The result is the exact lines from the one containing "You are a GUI" through the final line of the entries; leave out the pictures.

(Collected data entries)
* * *
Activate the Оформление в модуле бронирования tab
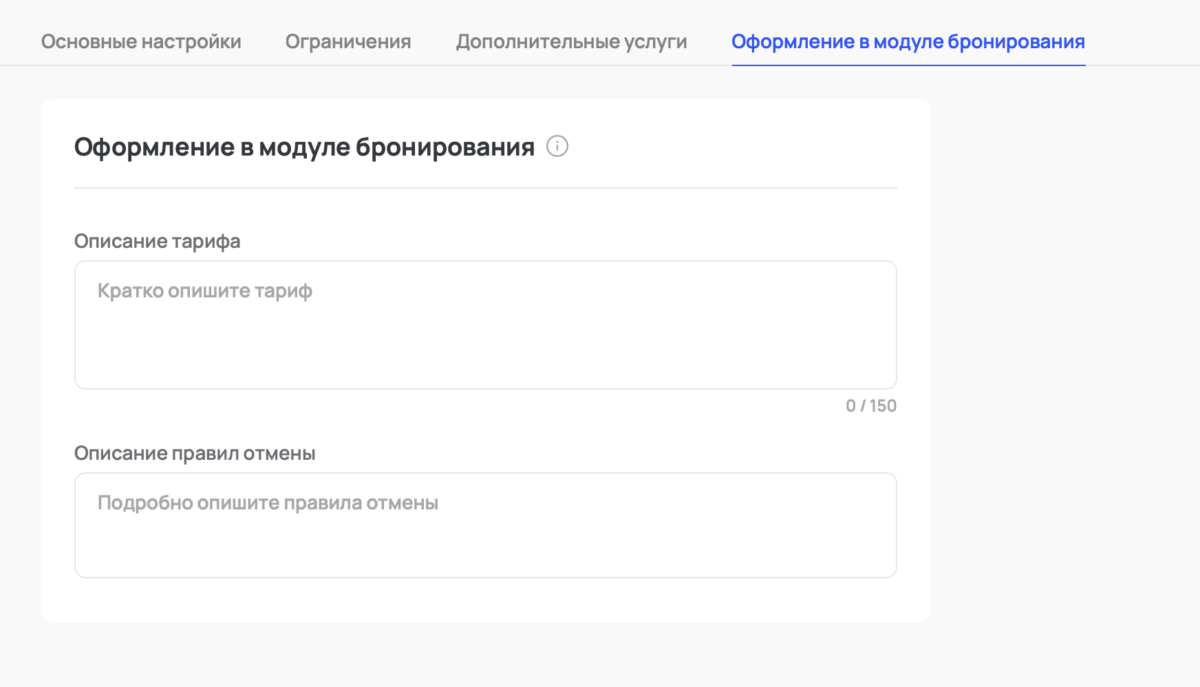 [908, 42]
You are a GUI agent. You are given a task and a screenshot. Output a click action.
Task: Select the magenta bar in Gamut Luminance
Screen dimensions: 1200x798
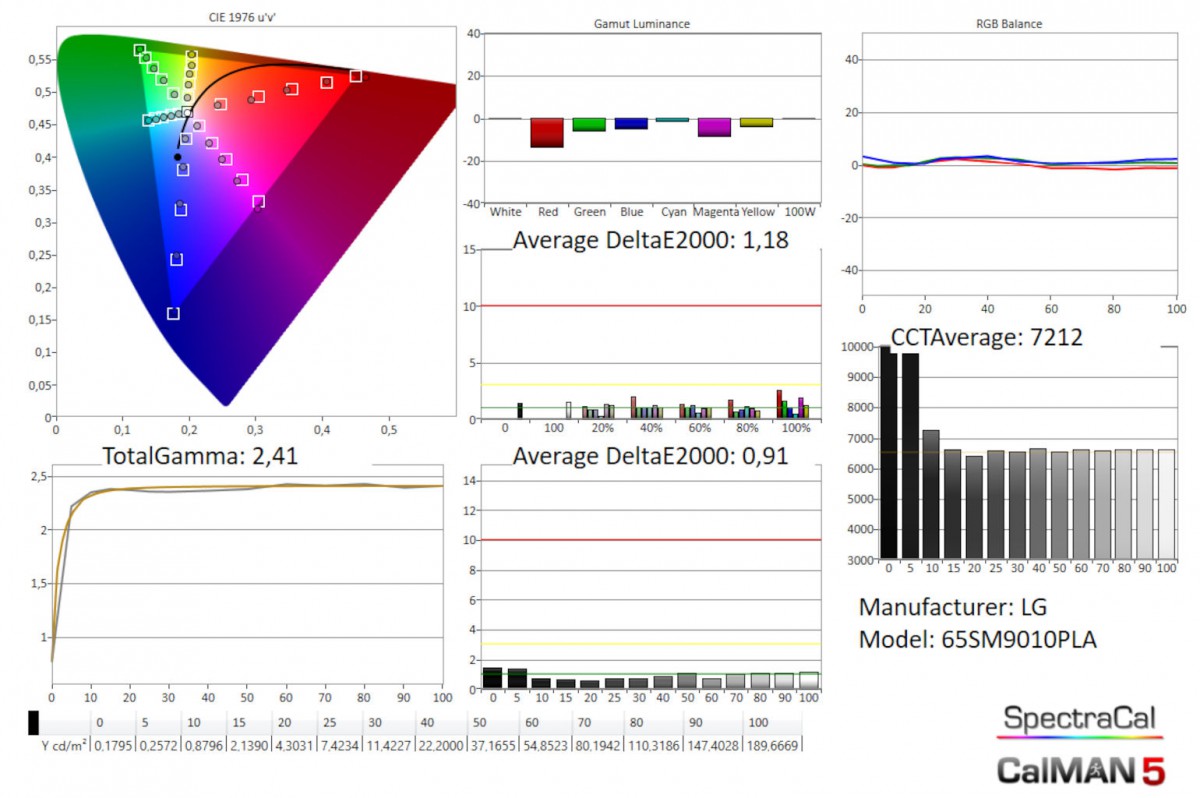tap(713, 127)
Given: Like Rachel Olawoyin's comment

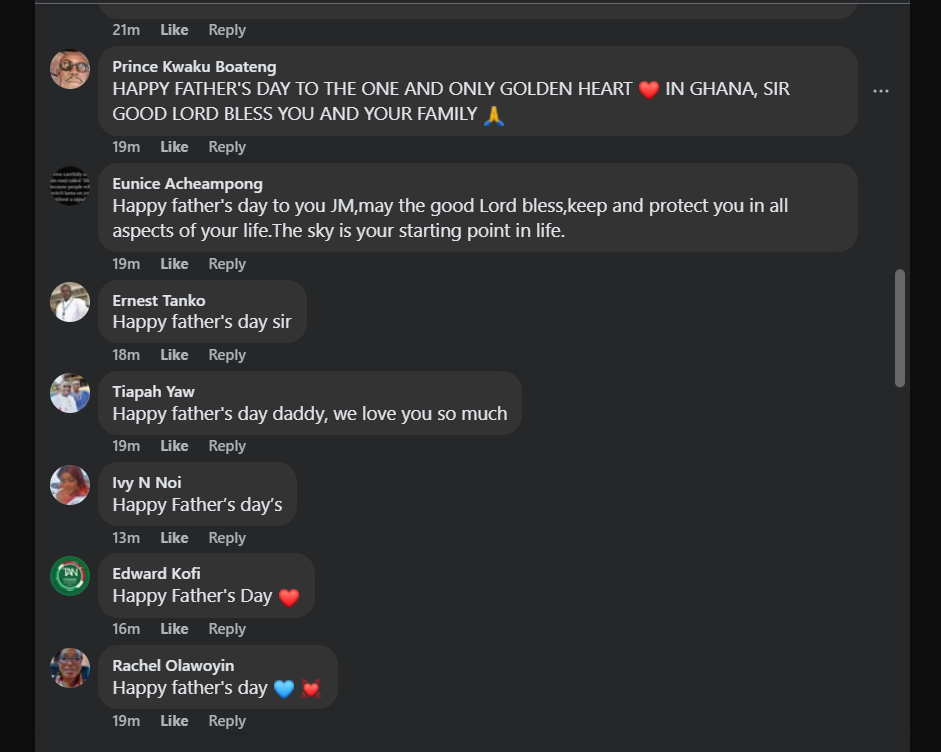Looking at the screenshot, I should (174, 721).
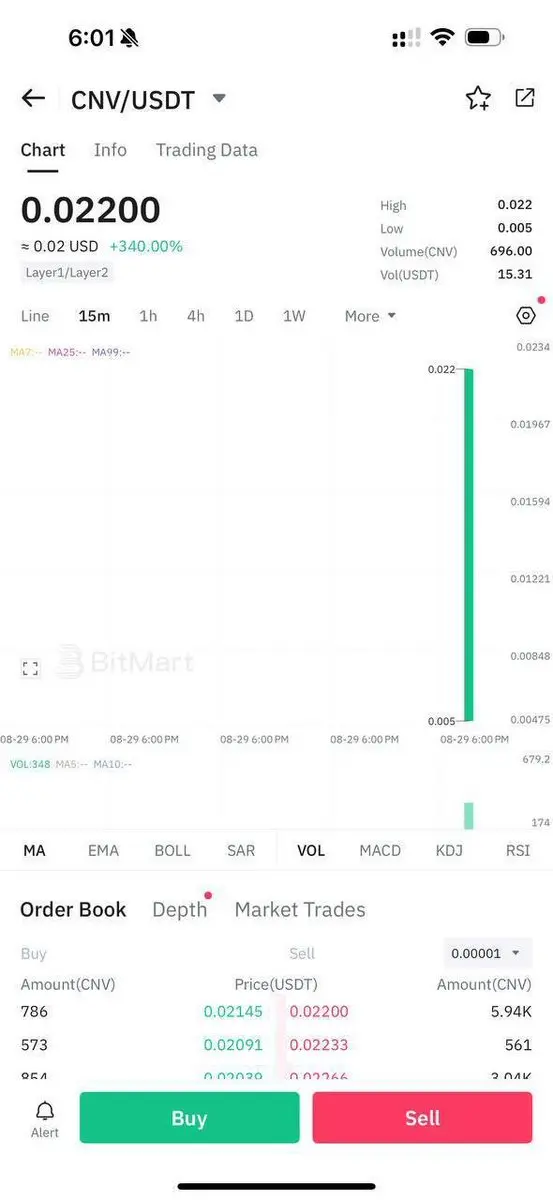
Task: Open the share icon at top right
Action: tap(524, 97)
* * *
_Worked solution_:
You are a GUI agent. You are given a task and a screenshot. Output a click action.
Task: Select the magenta bar in Gamut Luminance
Screen dimensions: 1200x798
tap(713, 127)
Given: Like Rachel Olawoyin's comment

Looking at the screenshot, I should (174, 721).
Task: Open the share icon at top right
Action: tap(524, 97)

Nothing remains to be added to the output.